From: Vlastimil Babka
Date: Mon May 05 2025 - 06:28:56 EST


On 5/3/25 01:03, Shakeel Butt wrote:
>> > index cd81c70d144b..f8b9c7aa6771 100644
>> > --- a/mm/memcontrol.c
>> > +++ b/mm/memcontrol.c
>> > @@ -1858,7 +1858,6 @@ static bool consume_stock(struct mem_cgroup *memcg, unsigned int nr_pages,
>> > {
>> > struct memcg_stock_pcp *stock;
>> > uint8_t stock_pages;
>> > - unsigned long flags;
>> > bool ret = false;
>> > int i;
>> >
>> > @@ -1866,8 +1865,8 @@ static bool consume_stock(struct mem_cgroup *memcg, unsigned int nr_pages,
>> > return ret;
>> >
>> > if (gfpflags_allow_spinning(gfp_mask))
>> > - local_lock_irqsave(&memcg_stock.lock, flags);
>> > - else if (!local_trylock_irqsave(&memcg_stock.lock, flags))
>> > + local_lock(&memcg_stock.lock);
>> > + else if (!local_trylock(&memcg_stock.lock))
>> > return ret;
>>
>> I don't think it works.
>> When there is a normal irq and something doing regular GFP_NOWAIT
>> allocation gfpflags_allow_spinning() will be true and
>> local_lock() will reenter and complain that lock->acquired is
>> already set... but only with lockdep on.
>
> Yes indeed. I dropped the first patch and didn't fix this one
> accordingly. I think the fix can be as simple as checking for
> in_task() here instead of gfp_mask. That should work for both RT and
> non-RT kernels.

These in_task() checks seem hacky to me. I think the patch 1 in v1 was the
correct way how to use the local_trylock() to avoid these.

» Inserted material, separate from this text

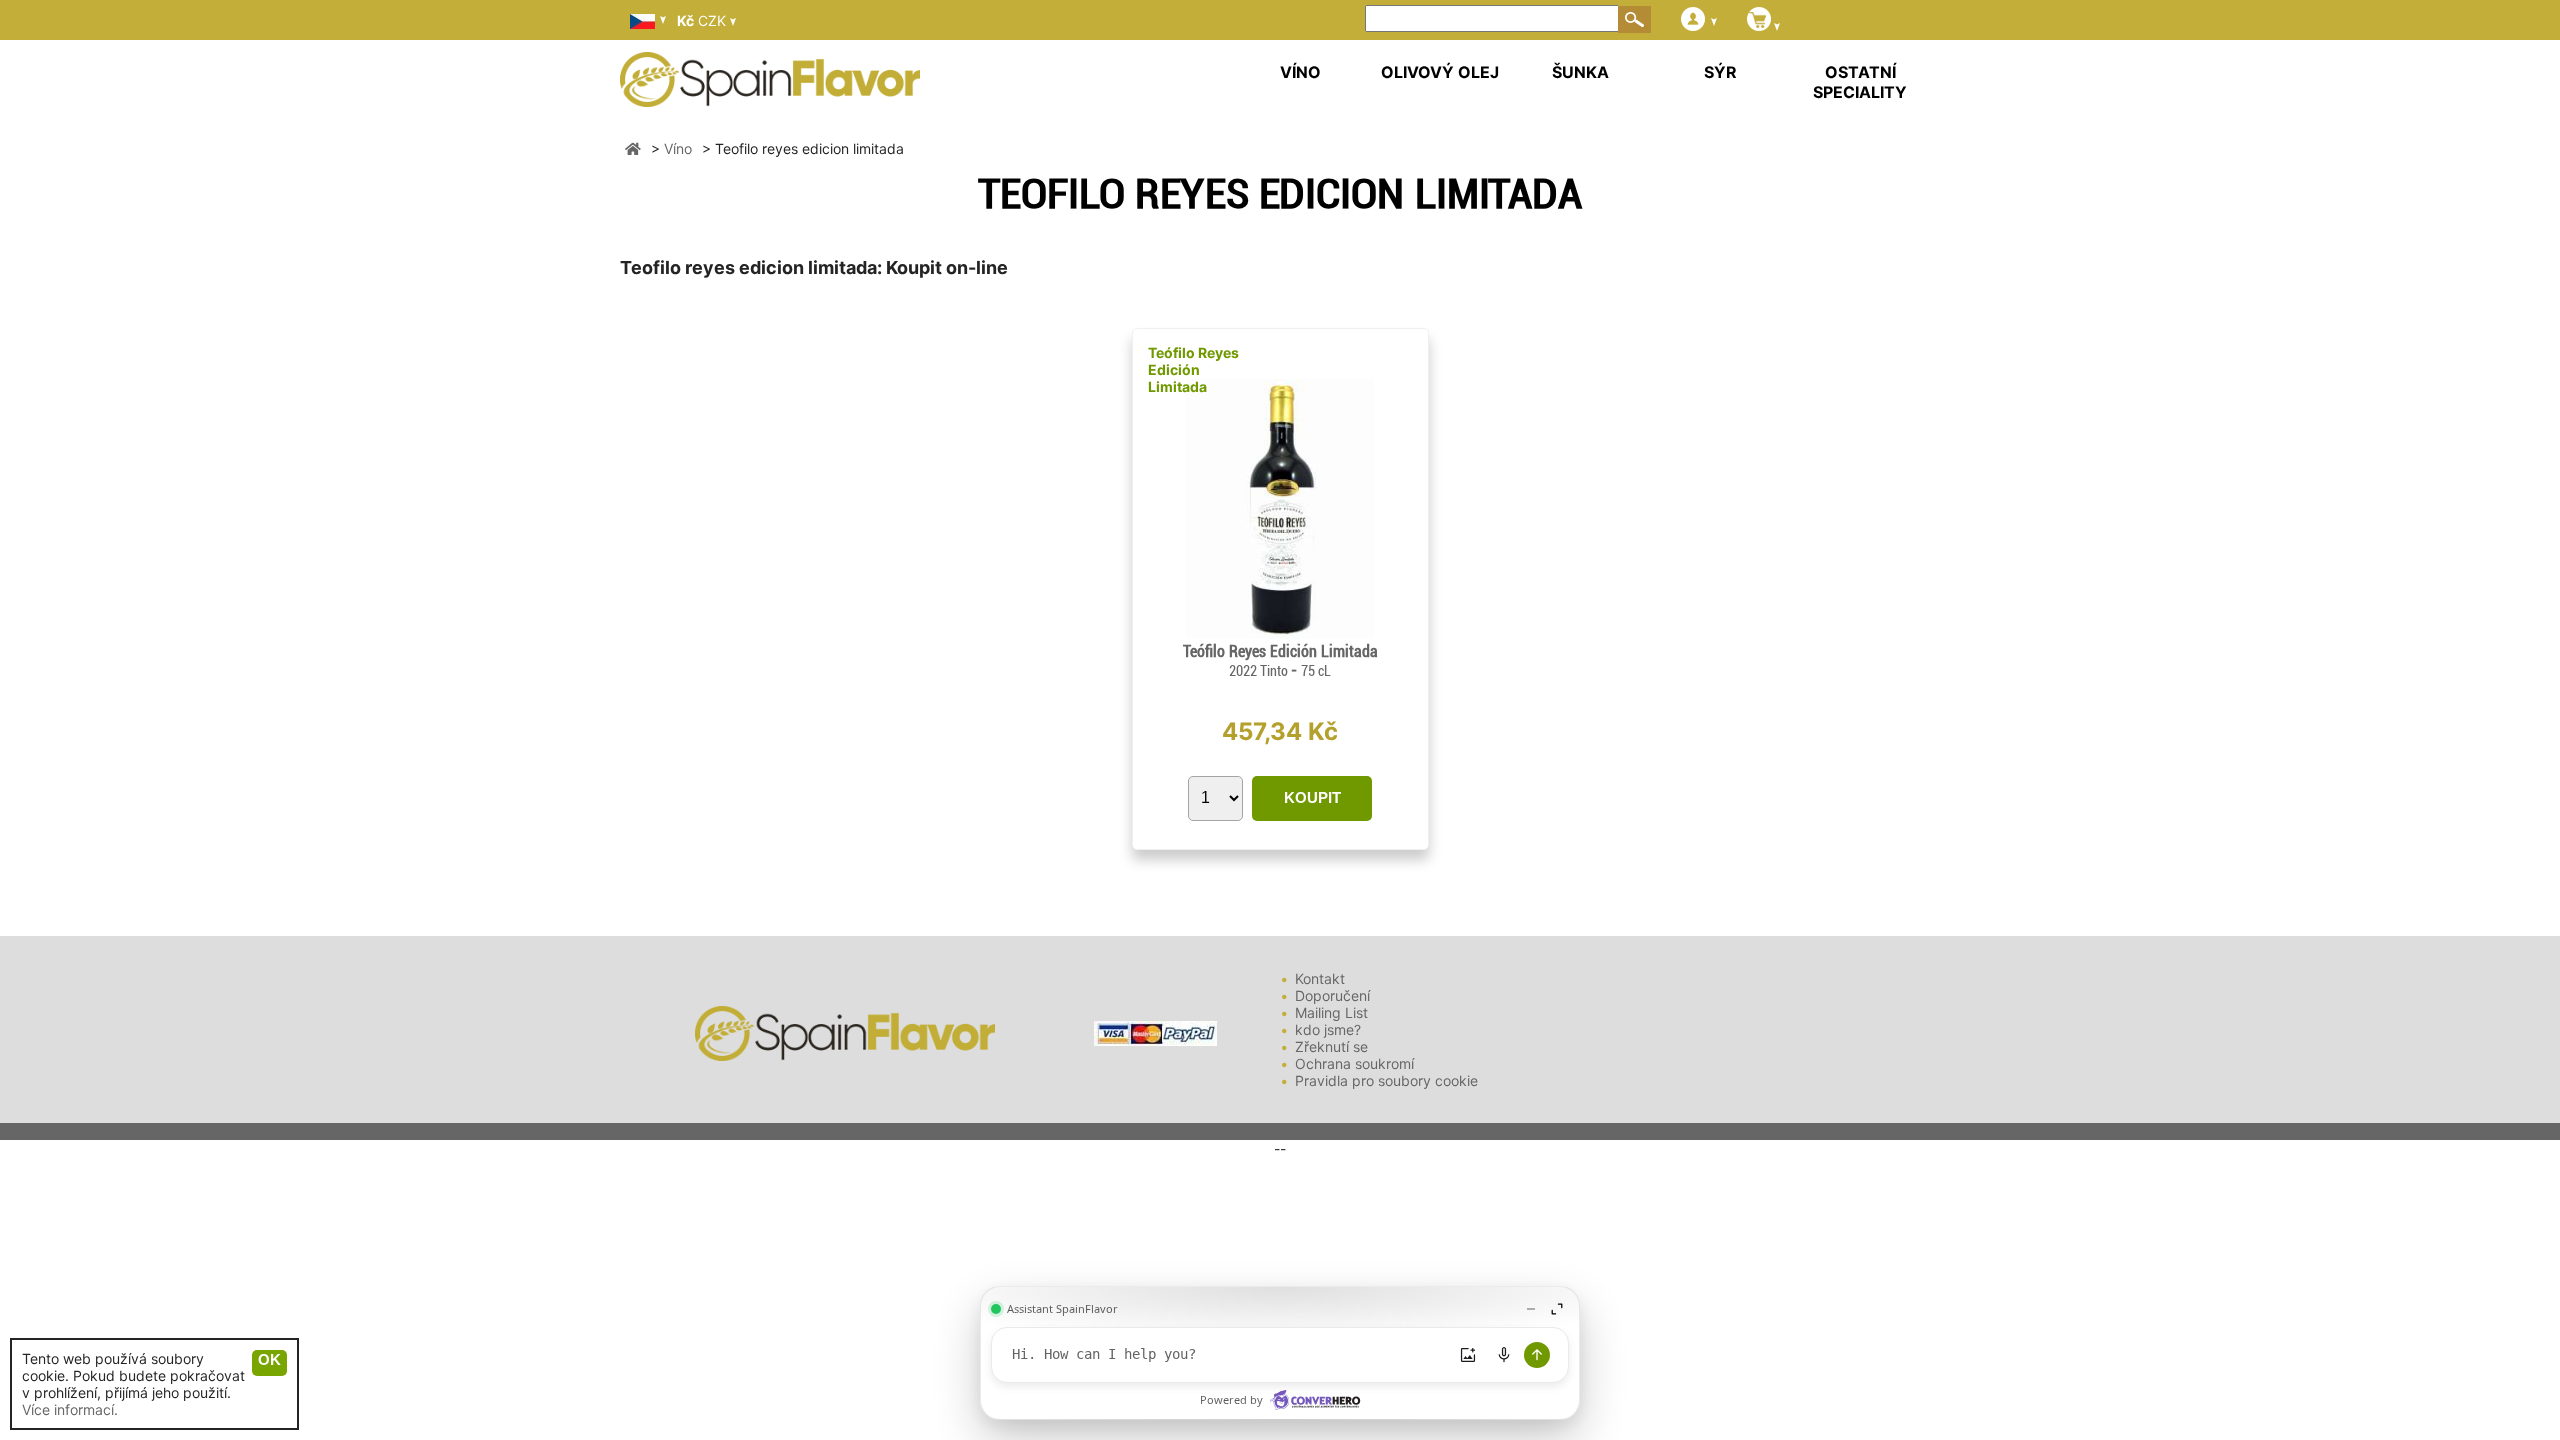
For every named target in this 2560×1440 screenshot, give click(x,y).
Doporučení (1332, 995)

As for the RT concerns, AFAIK RT isn't about being fast, but about being
preemptible, and the v1 approach didn't violate that - taking the slowpaths
more often shouldn't be an issue.

Let me quote Shakeel's scenario from the v1 thread:

> I didn't really think too much about PREEMPT_RT kernels as I assume
> performance is not top priority but I think I get your point. Let me

Agreed.

> explain and correct me if I am wrong. On PREEMPT_RT kernel, the local
> lock is a spin lock which is actually a mutex but with priority
> inheritance. A task having the local lock can still get context switched

Let's say (seems implied already) this is a low prio task.

> (but will remain on same CPU run queue) and the newer task can try to

And this is a high prio task.

> acquire the memcg stock local lock. If we just do trylock, it will
> always go to the slow path but if we do local_lock() then it will sleeps
> and possibly gives its priority to the task owning the lock and possibly
> make that task to get the CPU. Later the task slept on memcg stock lock
> will wake up and go through fast path.

I think from RT latency perspective it could very much be better for the
high prio task just skip the fast path and go for the slowpath, instead of
going to sleep while boosting the low prio task to let the high prio task
use the fast path later. It's not really a fast path anymore I'd say.